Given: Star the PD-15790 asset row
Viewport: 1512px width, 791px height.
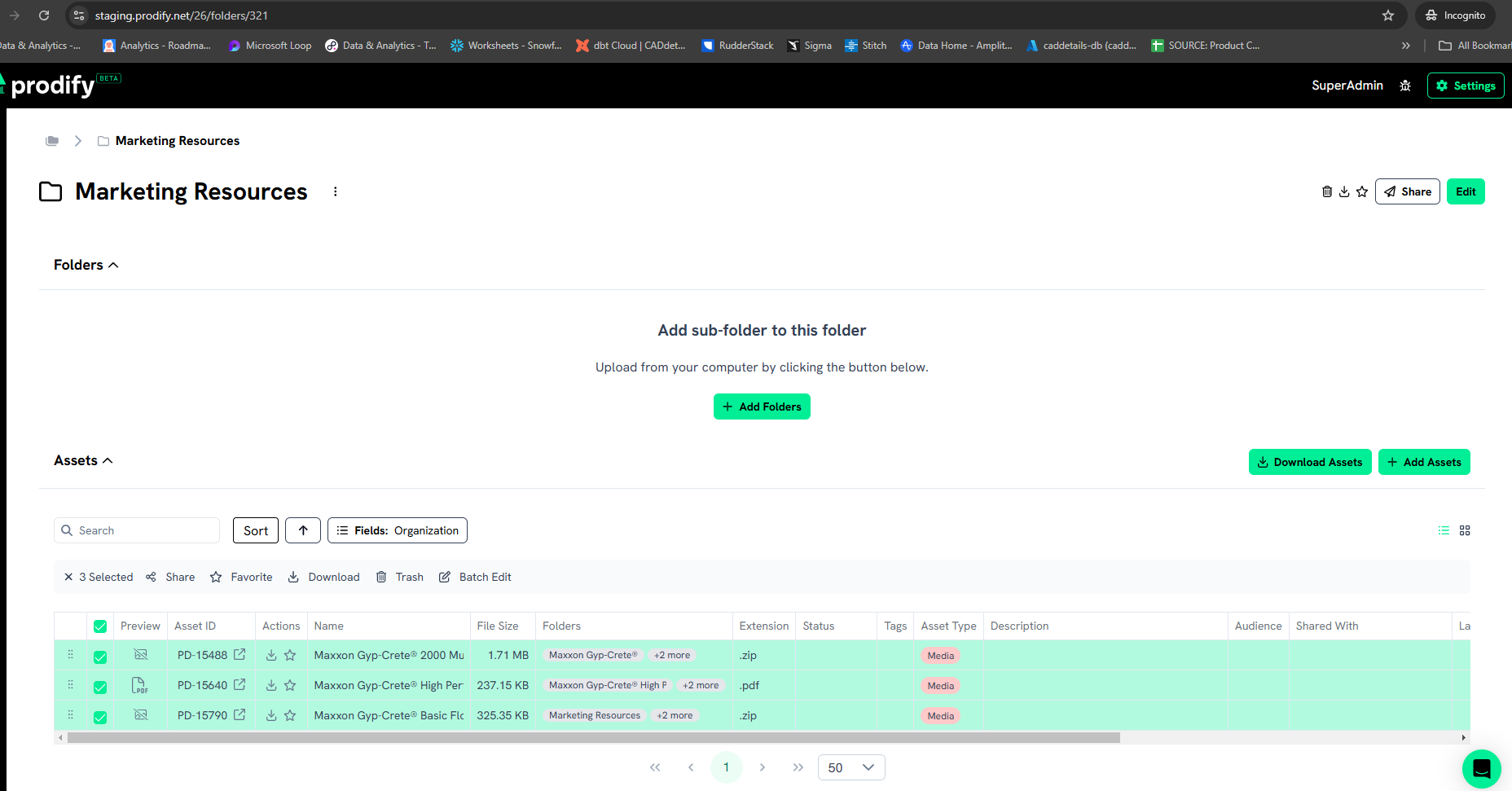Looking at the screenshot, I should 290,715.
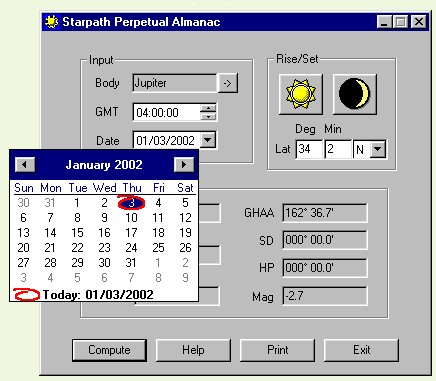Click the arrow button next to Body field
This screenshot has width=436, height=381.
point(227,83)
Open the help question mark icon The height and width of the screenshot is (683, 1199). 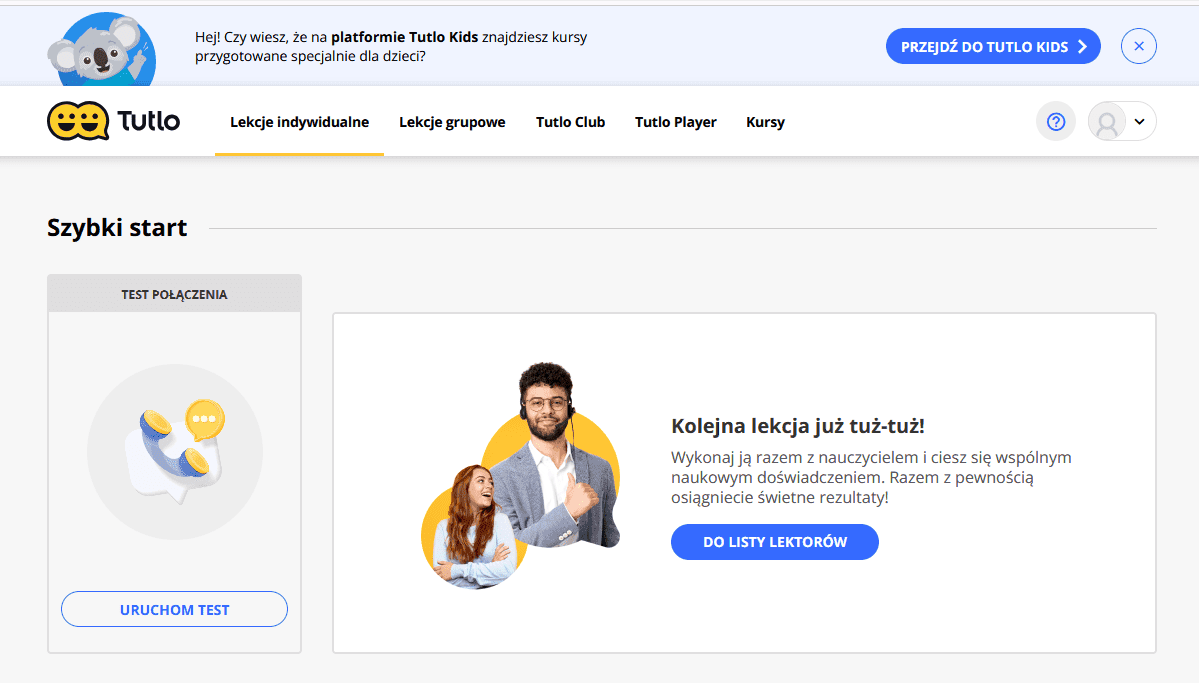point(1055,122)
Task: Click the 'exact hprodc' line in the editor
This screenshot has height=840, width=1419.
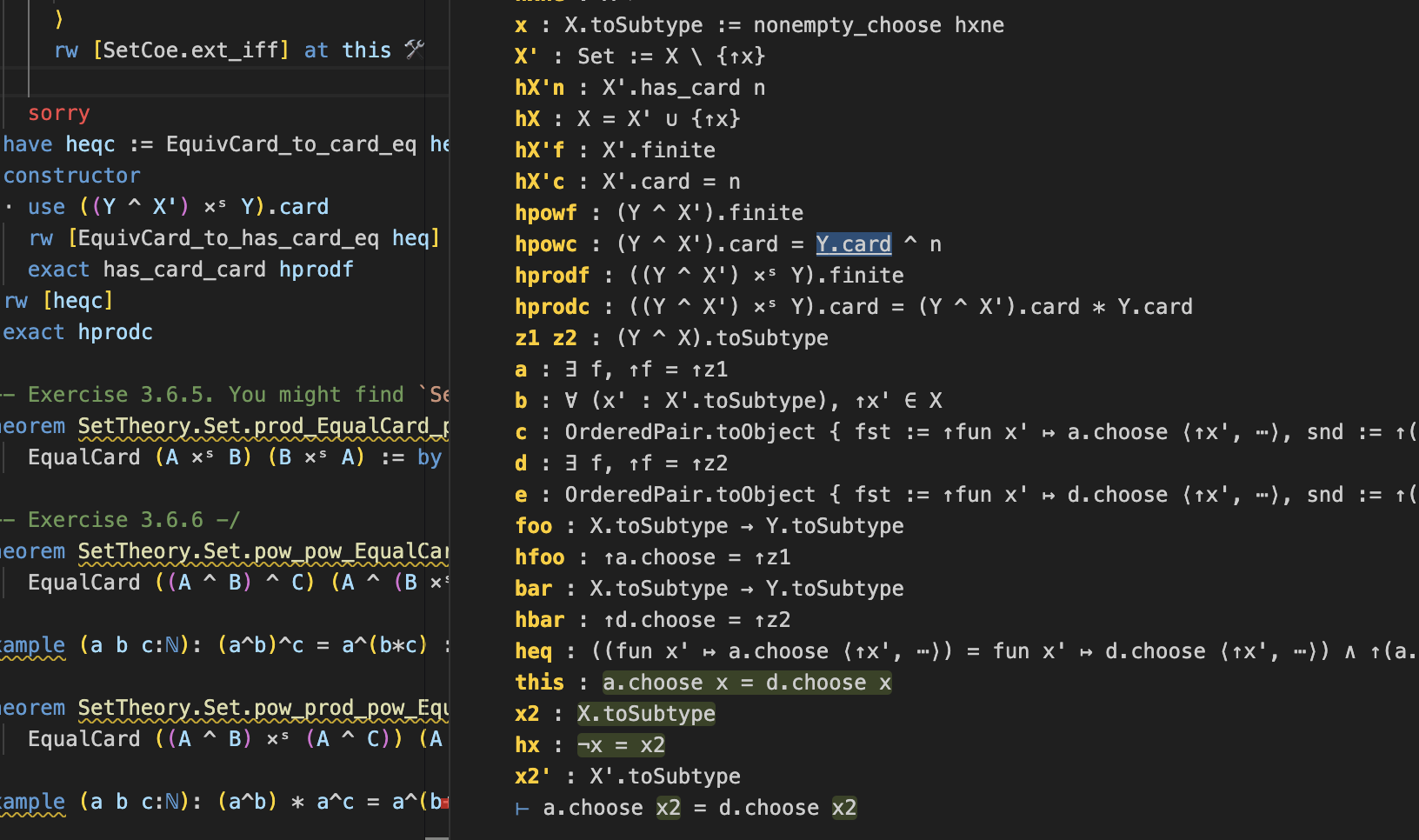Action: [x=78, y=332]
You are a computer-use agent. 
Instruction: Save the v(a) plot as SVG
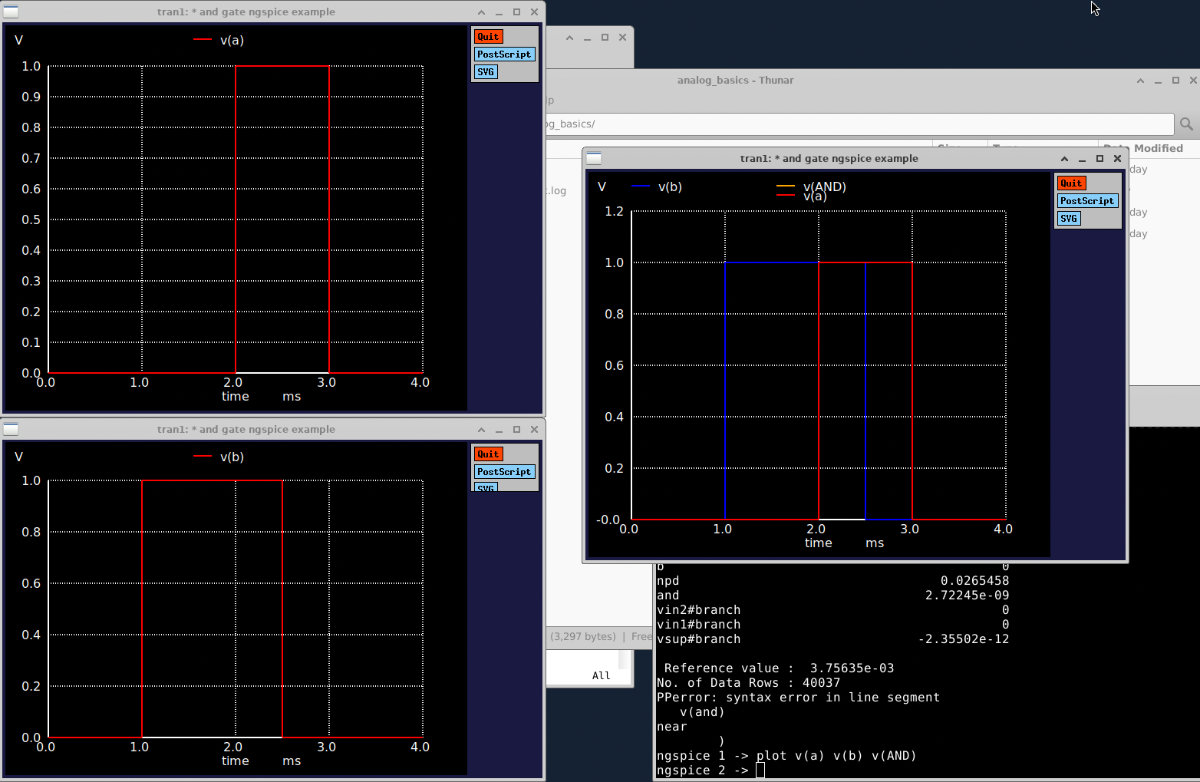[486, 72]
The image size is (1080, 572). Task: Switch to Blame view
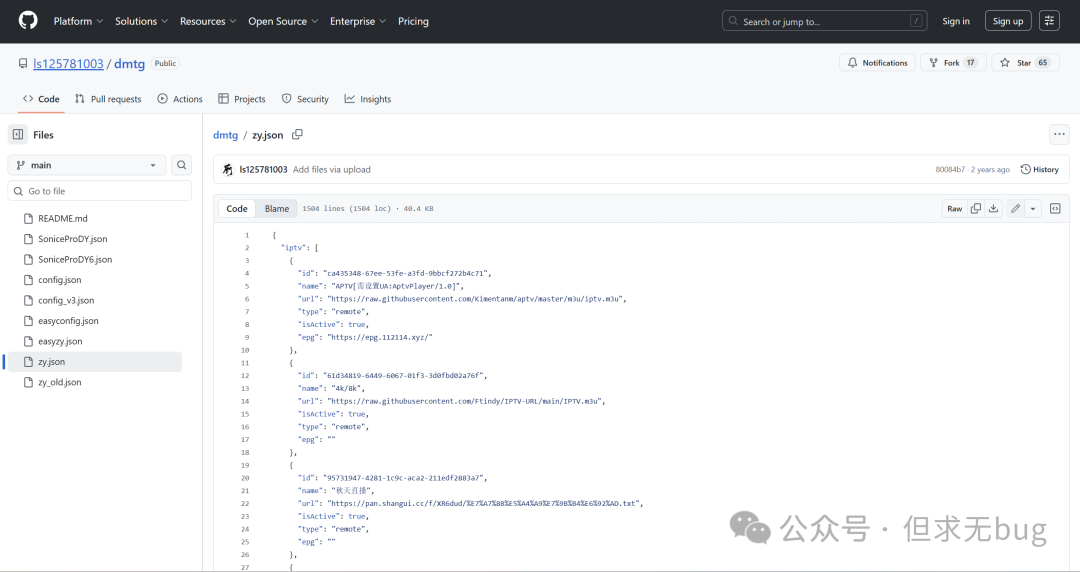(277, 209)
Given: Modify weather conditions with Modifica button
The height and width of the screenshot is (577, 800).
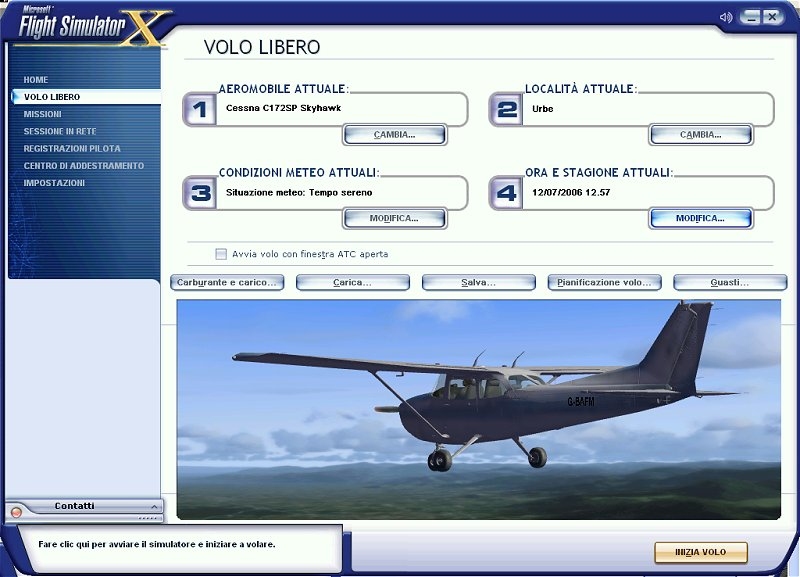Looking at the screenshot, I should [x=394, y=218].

################

__Assigned task__.
Reproduce nothing but the lines that run from the line containing "Given: Modify weather" through the last line of the records, inclusive. Omit the pictures.

__The answer__.
Given: Modify weather conditions with Modifica button
The height and width of the screenshot is (577, 800).
Looking at the screenshot, I should [x=394, y=218].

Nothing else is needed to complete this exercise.